Plusieurs itinéraires témoignent du socle solide d’expériences pluridisciplinaires que la HEAR entretient et enrichit. Ainsi, Stéphane Clor, 34 ans, artiste pluriel, diplômé de l’Académie supérieure de musique de Strasbourg-HEAR et de l’université des arts appliqués de Vienne (Allemagne), conjugue son et espace dans sa pratique. « J’ai exploré les champs de l’inaudible dans des installations vibratoires, expérimenté la restructuration de l’espace par l’imperceptible grâce à des fils transparents tendus dans l’espace ; je m’interroge sur les limites : celle de la perception d’un son, celle du temps que je cherche à étirer sur une échelle nouvelle, beaucoup plus ample. » Avec son groupe Nuits, et tout en reconnaissant la difficulté d’un art hybride, l’artiste travaille à la création d’Aposiopèse à partir du paysage sonore du marais poitevin. La pièce, s’appuyant sur l’idée d’« écologie acoustique », au sens de la relation des êtres humains avec leur environnement à travers le spectre du son, conjuguera, dans une mise en espace, violoncelle, accordéon, batterie, dispositif électronique, phonographie, enregistrements sonores d’oiseaux, du vent, de l’activité humaine…

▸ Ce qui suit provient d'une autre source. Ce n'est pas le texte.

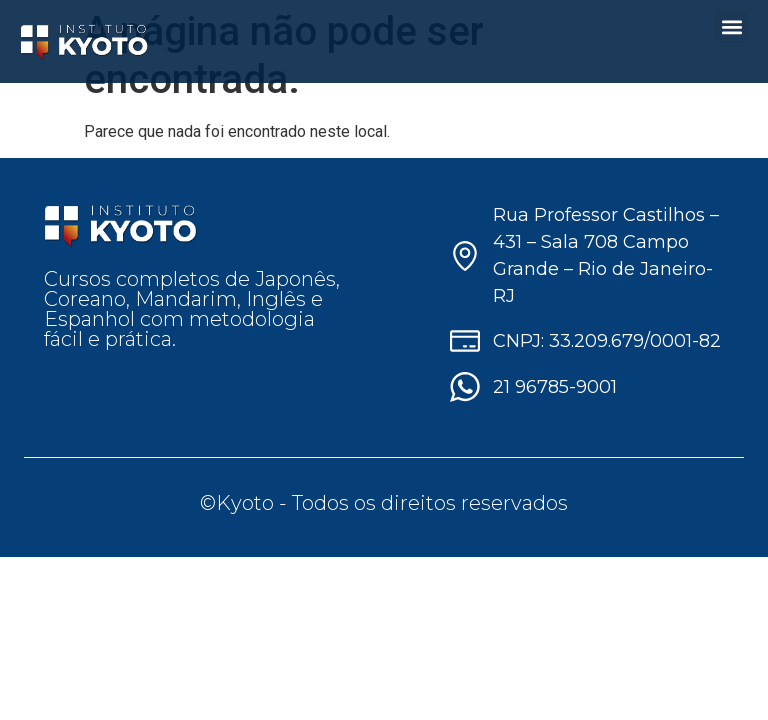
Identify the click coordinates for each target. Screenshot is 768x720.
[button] (731, 26)
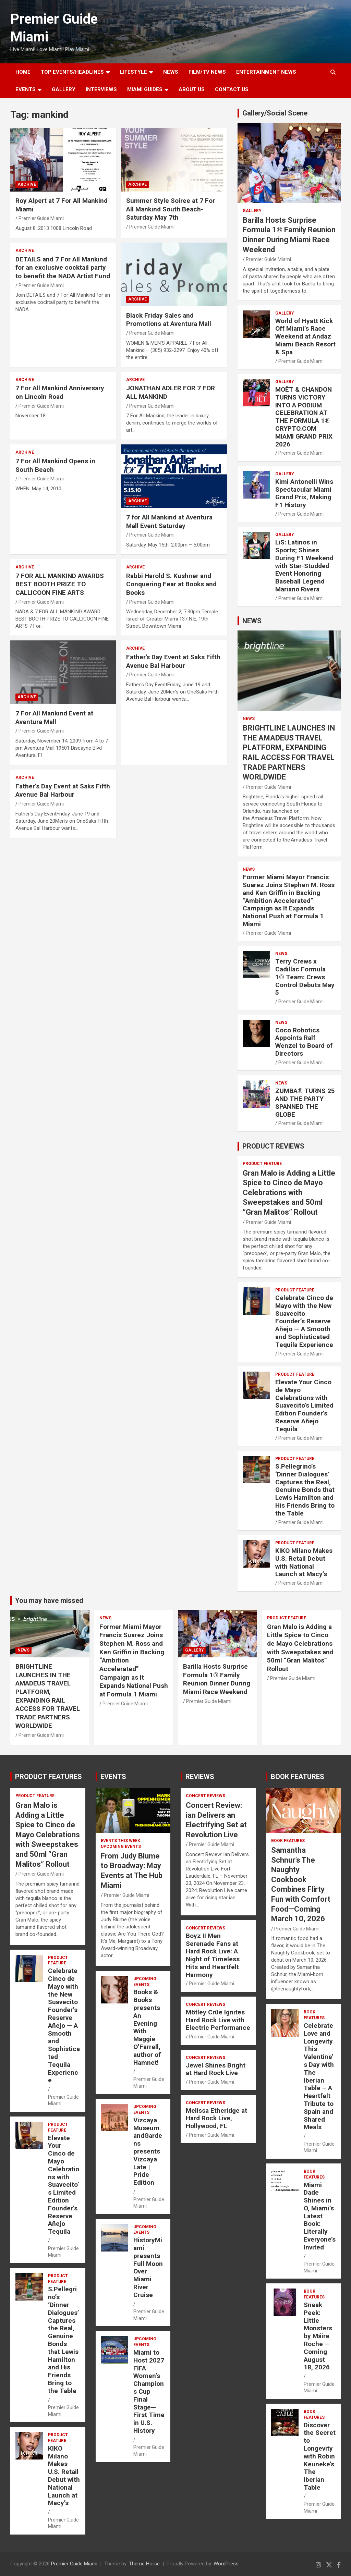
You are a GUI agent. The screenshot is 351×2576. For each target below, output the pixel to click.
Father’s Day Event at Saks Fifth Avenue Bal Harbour (62, 790)
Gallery (252, 210)
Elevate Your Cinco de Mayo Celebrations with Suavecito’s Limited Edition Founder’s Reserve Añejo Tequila (304, 1405)
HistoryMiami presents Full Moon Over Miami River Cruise (148, 2267)
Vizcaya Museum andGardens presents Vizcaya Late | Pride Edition (147, 2151)
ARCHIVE (26, 184)
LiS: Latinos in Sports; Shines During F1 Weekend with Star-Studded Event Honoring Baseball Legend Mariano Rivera (304, 565)
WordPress (226, 2564)
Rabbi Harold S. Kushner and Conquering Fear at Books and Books (171, 584)
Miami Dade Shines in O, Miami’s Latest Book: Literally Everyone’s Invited (320, 2216)
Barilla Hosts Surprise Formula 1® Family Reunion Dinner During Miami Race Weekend (216, 1679)
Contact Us (232, 89)
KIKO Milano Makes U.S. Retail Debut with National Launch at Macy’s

L’art, la nature et les territoires

Loïse Doyen, 22 ans, étudiante de 4e année, développe une vision également transversale au sein de « Parcours nomade », programme entre art et design, lié aux enjeux de la transition socio-écologique et privilégiant trois axes : le vivant, l’autre, le territoire. Installée sur le site de Mulhouse, l’artiste pratique la peinture sur divers supports, trampolines ou brouettes, et crée des petites pièces de maroquinerie avec des peaux de poisson. « Passionnée par la pêche depuis mon enfance, j’ai décidé de pêcher des dorades, perches ou roussettes, de les manger, de récupérer leur peau, de la plonger dans des bains de sel d’alun pendant sept jours pour la rendre imputrescible, puis de la tanner. Parfois, je récupère des peaux de thons ou de saumons considérées comme des déchets par les poissonniers, restaurateurs ou criées. Avec un maroquinier, je donne ensuite forme à des bijoux. »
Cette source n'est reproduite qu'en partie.